> [Things to do]:
• 1. Answer these questions from the Static Analyzer patch thread:
(a) What kind of comments is the reviewer asked to add for the CodeInjector class?
(b) Which test should work without the BugReporter patch?
(c) Which check does the patch author offer to move into a separate test case?
• 2. Extend the Static Analyzer patch thread with a few more lines that follow on from its last sentence.

Re: [PATCH] Modeling APIs in the Static Analyzer

Ted Kremenek Mon, 11 Aug 2014 23:45:29 -0700

> On Aug 1, 2014, at 1:44 AM, Gábor Horváth <[email protected]> wrote:
> 
> Hi Ted,
> 
> Thank you for the review.
> 
> On 1 August 2014 07:25, Ted Kremenek <[email protected] 
> <mailto:[email protected]>> wrote:
> Hi Gábor,
> 
> This is looking good to me.  Some minor nits/comments:
> 
> - Please add doxygen comments for the CodeInjector class.
>  
> Done.
>  
> - For the BugReporter patch, are there tests for that functionality change?  
> I saw tests in the other patch, but not that one.  It's fine to separate the 
> review of that change before the primary change goes in, but I was curious.
> 
> Well, it may be a bit complicated. I deleted some code in BugReporter to not 
> to discard bug reports that are in a model file, and the plist part of the 
> test case only pass if that patch is applied (if the patch is not applied the 
> nullpointer dereference warning that has the position in the modelfile will 
> be discarded. In the long term it would be better to report these errors 
> elsewhere but it is not supported yet by the bugreporter patch). I can move 
> the plist check into a separate testcase and add that case to the BugReporter 
> patch instead. The division by zero test should work without the BugReporter 
> patch.

> [Data extract]:
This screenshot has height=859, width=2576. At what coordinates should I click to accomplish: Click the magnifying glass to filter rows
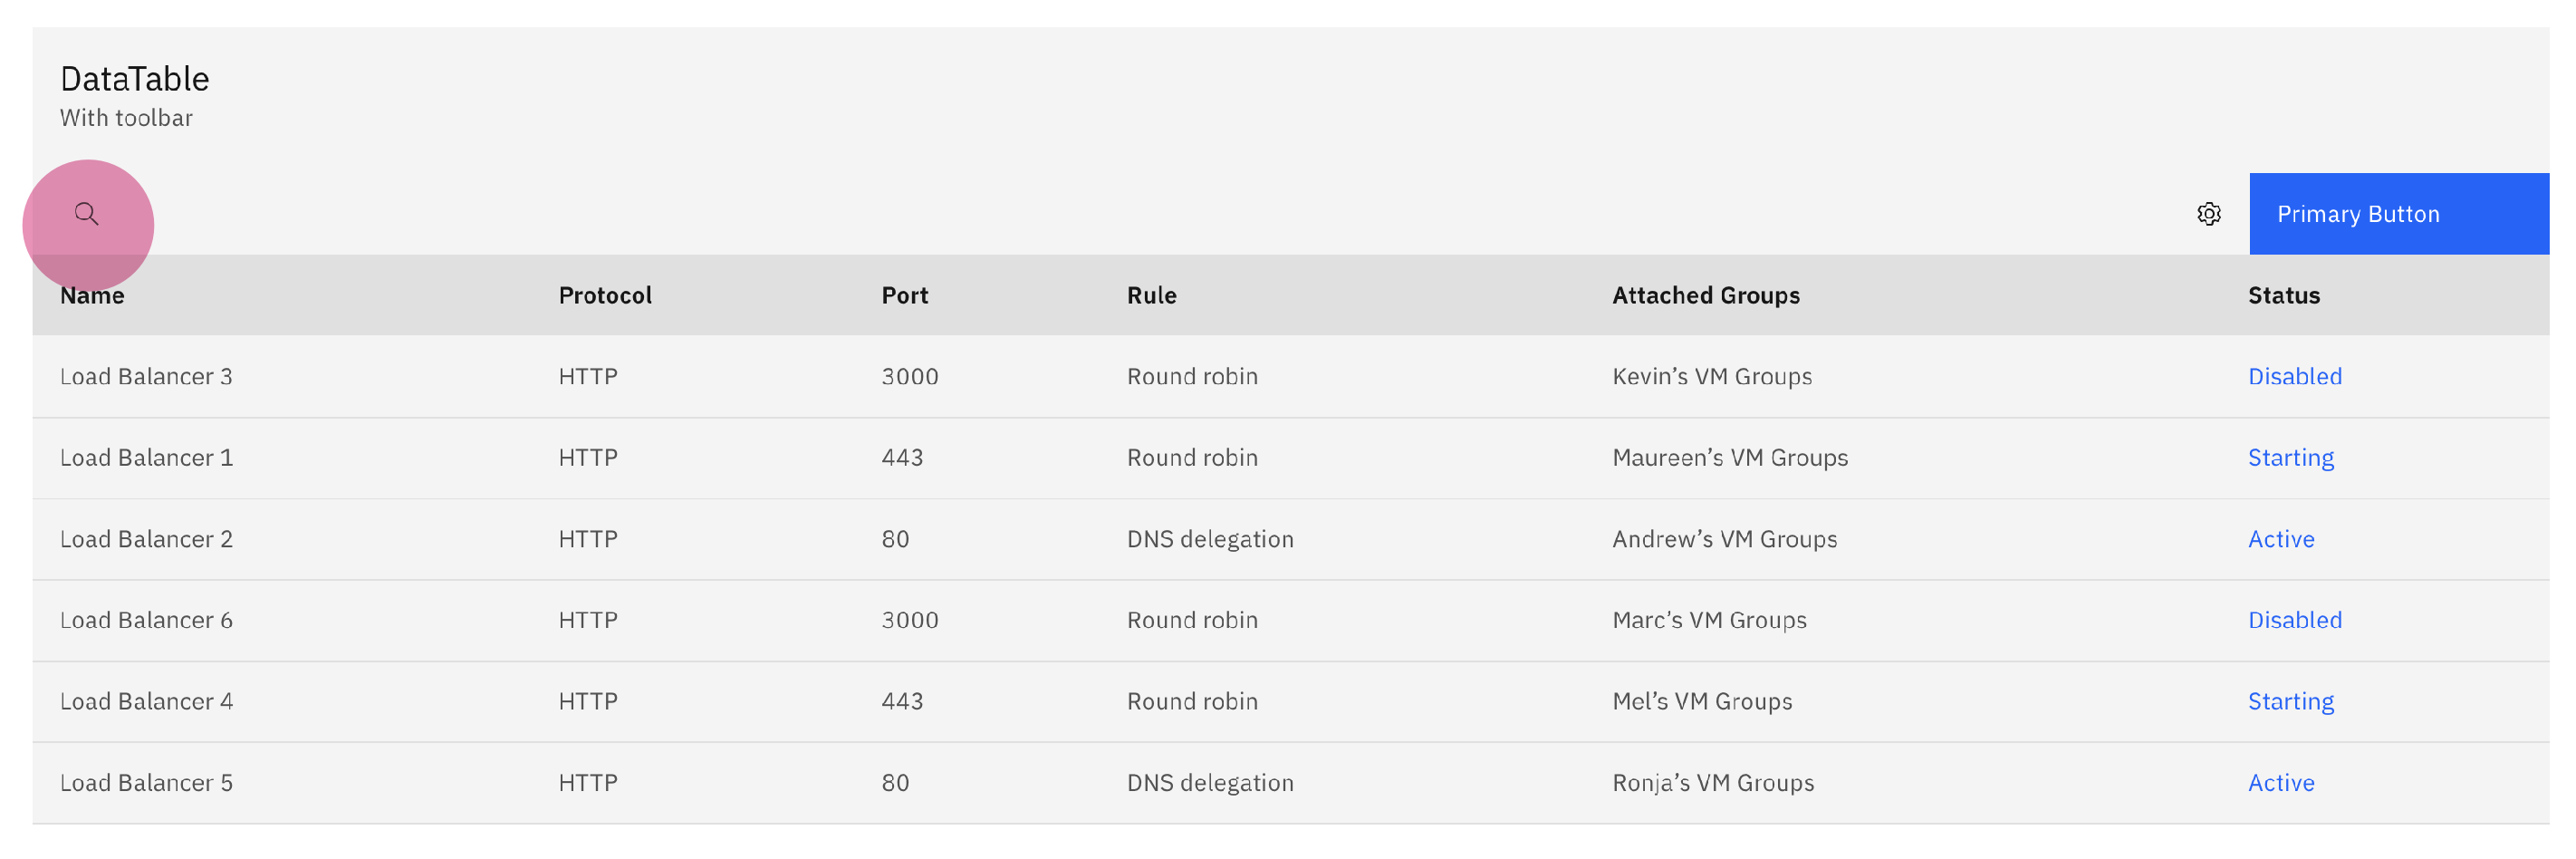86,213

> [Written responses]:
• 1.
(a) Doxygen comments.
(b) The division by zero test.
(c) The plist check.

• 2.
Ok, this make sense.  Can you clarify what you mean by "better to report these 
errors elsewhere"?

>  
> - As for breaking code in the 'extra' repository, LLVM-internal API is not 
> sacrosanct.  If we break the 'extra' projects we just need to update them, 
> but I'm not certain if that is possible in this case.
> 
> As far as I can remember it would be a straightforward fix in the extra 
> repository. Clang-tidy calls CreateAnalysisConsumer.

Sounds good.  Let's get the right API and just fix up clang-tidy.

>  
> - For comments, please consistently use sentence casing and end with periods, 
> and for type names use the appropriate casing.  For example:
> 
> +  // modules create a separate compilerinstance for parsing modules, maybe 
> it is
> +  // for reason so I mimic this behavior
> +  CompilerInstance Instance;
> ...
> 
> This comment looks a bit suspect, since it seems like a question to yourself. 
>  Here you use the word "I"; who is "I" in the context of this code?  The 
> comment also seems like an unanswered question.  Is this a stale comment?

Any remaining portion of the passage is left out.